M. Grant Brown, 49. Mr. Brown was appointed to the Board of Directors in 1995.
Mr. Brown's appointment as Director satisfied a condition of the financing
agreement between Covington Capital Corporation and the Company. Mr. Brown is a
founding partner of Covington Capital Corporation, a venture capital company
started in 1994, and manager of the C.I. Covington Fund, Inc. He was
Vice-Chairman of Canadian Corporation Funding LTC, a merchant bank, from 1984 to
1994. Mr. Brown received an Engineering degree in 1971 and an M.B.A. degree in
1979 from McMaster University.
Robert E. Curry, Ph.D., 52. Dr. Curry was appointed to the Board of Directors in
April, 1996. Dr. Curry previously served on the Board from December 1991 to July
1992, but resigned due to conflicting professional obligations at that time.

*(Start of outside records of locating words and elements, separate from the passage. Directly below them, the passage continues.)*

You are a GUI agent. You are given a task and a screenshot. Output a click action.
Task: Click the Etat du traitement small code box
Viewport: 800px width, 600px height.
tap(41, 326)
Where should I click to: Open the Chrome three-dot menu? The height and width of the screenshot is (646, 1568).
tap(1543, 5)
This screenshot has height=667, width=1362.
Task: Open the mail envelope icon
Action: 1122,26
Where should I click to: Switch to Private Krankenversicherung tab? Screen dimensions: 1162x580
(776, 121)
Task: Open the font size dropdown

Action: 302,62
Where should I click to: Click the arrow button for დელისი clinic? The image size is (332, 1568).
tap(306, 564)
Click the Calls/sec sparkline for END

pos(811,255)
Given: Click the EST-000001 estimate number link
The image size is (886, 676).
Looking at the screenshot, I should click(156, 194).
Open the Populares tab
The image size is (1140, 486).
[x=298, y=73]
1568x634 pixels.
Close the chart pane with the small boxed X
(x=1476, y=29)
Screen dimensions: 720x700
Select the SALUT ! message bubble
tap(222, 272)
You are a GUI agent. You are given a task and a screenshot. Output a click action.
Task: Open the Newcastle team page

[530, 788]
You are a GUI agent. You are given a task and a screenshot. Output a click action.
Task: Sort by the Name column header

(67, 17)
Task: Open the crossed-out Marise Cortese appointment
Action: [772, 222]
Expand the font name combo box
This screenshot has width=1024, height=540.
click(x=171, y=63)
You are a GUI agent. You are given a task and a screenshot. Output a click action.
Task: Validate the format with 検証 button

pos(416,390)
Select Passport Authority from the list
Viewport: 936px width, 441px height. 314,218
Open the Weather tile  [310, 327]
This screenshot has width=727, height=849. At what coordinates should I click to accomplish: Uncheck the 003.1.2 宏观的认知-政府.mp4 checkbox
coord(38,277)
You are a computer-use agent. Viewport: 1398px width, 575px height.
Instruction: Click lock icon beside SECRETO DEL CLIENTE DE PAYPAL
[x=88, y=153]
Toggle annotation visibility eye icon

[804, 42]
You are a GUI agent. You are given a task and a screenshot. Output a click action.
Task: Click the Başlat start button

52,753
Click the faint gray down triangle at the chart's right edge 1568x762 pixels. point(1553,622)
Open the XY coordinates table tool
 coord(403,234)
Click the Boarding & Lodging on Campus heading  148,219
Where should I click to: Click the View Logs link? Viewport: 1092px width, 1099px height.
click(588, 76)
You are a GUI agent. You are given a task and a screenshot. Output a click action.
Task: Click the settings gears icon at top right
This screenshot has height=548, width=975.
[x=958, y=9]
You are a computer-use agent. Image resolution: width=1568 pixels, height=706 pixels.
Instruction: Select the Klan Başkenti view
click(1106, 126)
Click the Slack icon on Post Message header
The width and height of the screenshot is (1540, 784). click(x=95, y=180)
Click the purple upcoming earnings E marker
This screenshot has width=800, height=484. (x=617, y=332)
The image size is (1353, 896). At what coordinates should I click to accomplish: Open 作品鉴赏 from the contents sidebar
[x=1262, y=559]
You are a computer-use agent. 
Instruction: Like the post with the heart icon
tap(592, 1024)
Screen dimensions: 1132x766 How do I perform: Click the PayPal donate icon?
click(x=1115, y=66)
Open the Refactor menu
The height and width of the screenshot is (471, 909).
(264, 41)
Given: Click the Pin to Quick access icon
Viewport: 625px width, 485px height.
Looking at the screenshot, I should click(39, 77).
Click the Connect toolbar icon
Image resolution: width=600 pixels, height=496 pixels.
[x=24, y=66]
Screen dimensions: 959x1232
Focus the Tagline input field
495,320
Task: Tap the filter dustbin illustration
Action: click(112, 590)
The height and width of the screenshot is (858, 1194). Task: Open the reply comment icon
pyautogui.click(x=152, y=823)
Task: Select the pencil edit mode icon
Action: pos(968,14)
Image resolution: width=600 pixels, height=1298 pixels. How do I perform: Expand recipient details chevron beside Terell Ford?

Dr.
Curry has been a General Partner of the Sprout Group, a venture capital company,
since 1991 and is responsible for M.L. Technology Venture, L.P. ("MLTV"), an
investor in the Company. Dr. Curry was President of Merrill Lynch R&D Management
Inc. and President of Merrill Lynch Venture Capital, Inc., a predecessor of
MLTV, from 1990 to 1991. Dr. Curry also serves on the board of directors of
AutoCyte, Inc., Biocircuits and Diatide, Inc. He received a B.S. degree from the
University of Illinois in 1968 and a Masters degree in 1972 and a Ph.D. degree
in 1974 from Purdue University.
5
<PAGE>
Board Meetings and Committees of the Board of Directors
The Board held five meetings during the fiscal year ended June 30, 1998. All
directors attended at least 75% of the aggregate number of meetings of the Board
and of the committees on which such directors serve. The Board of Directors has
appointed an Audit Committee and a Compensation Committee. The Company does not
have a Nominating Committee of its Board of Directors.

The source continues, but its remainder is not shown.